O’Toole said during his time on council, they were able to form a deal with a private developer to build a reservoir in the East Village, which SPMRM recently bought for $1.5 million less than what the costs would have been to build it today. He said they’ve also been able to begin pilot projects on reusing water for snowmaking and irrigation.
Moving forward, O’Toole said the arts community is important to him and he wants to ensure ArtZone finds a permanent location. He also hopes to support the new school and make sure the roads are properly maintained, alongside a number of other issues.
“There’s way more going on in this community than that one subject matter,” O’Toole said. “I think people need to be wary of discussions that only seem to focus on one issue or a couple of issues. There’s a lot more things going on in this community that need people’s attention.”
Richins said the new council should prioritize infrastructure impacted by the continuous increase in population, which is projected to double within the next 15 years.
“Obviously that puts a lot of pressure on the infrastructure, including the water and sewer system, the waste system and also our gas, our road system, our trail networks,” he said. “And how about propane versus natural gas? … Or do we have a chance to have a road not just coming one way up and one way down towards the future?”
Richins said in his academic career he has written papers on what being a “community” means, particularly in a tourist setting. He said he found a big part of building community is about supporting recreation, mentioning ArtZone and music festivals.
He added that part of community is also health and education systems — a testament he has heard repeated by Sun Peaks residents as infrastructure they really care about.
“I think having support for a solid, ongoing school system for our future is really, really important,” Richins said, adding he’d support “the continued holistic approach for our health centre.”
Sorge said one area he would like to see council make a long-term commitment to is expanding walkable infrastructure.
“One of the things that differentiates Sun Peaks from a lot of other places in North America is that we built the town around walkability,” Sorge said.
“I think that’s fantastic. It contributes to our active culture … Making sure that the future developments are all connected into the walking paths and that we do a good job of making sure all of that infrastructure is maintained is going to be a priority for me.”

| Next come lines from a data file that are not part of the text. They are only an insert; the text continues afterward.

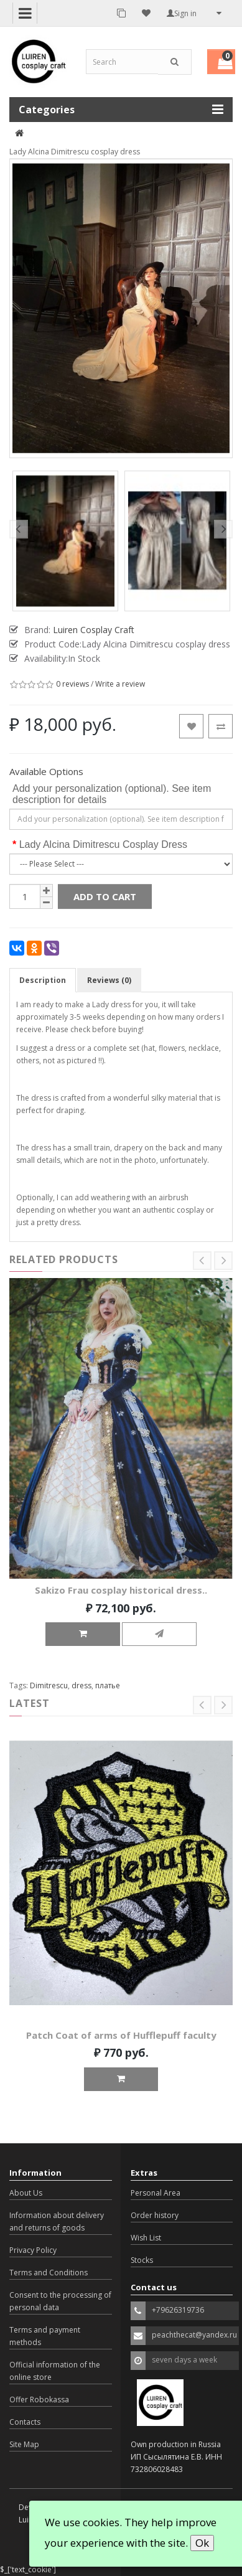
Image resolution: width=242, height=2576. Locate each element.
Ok (202, 2543)
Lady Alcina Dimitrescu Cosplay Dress (103, 844)
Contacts (24, 2422)
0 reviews (72, 684)
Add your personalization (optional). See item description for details (111, 794)
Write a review (120, 684)
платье (107, 1685)
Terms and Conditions (48, 2272)
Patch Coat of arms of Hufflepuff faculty (121, 2035)
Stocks (142, 2260)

Sorge said he would like to see a walking path that leads to the new East Village development and eventually to roads like Lookout Ridge.
Otherwise, Sorge pointed out that the municipality has already committed to many infrastructure projects the new council would help progress, but said there likely isn’t much of a budget for new projects.
“We just want to be a little careful and make sure that we’re keeping budgetary constraints in mind as well,” he said. “It’s definitely a challenge to fund everything given it’s a town of [almost] 1,500 and property taxes are already pretty high up here.”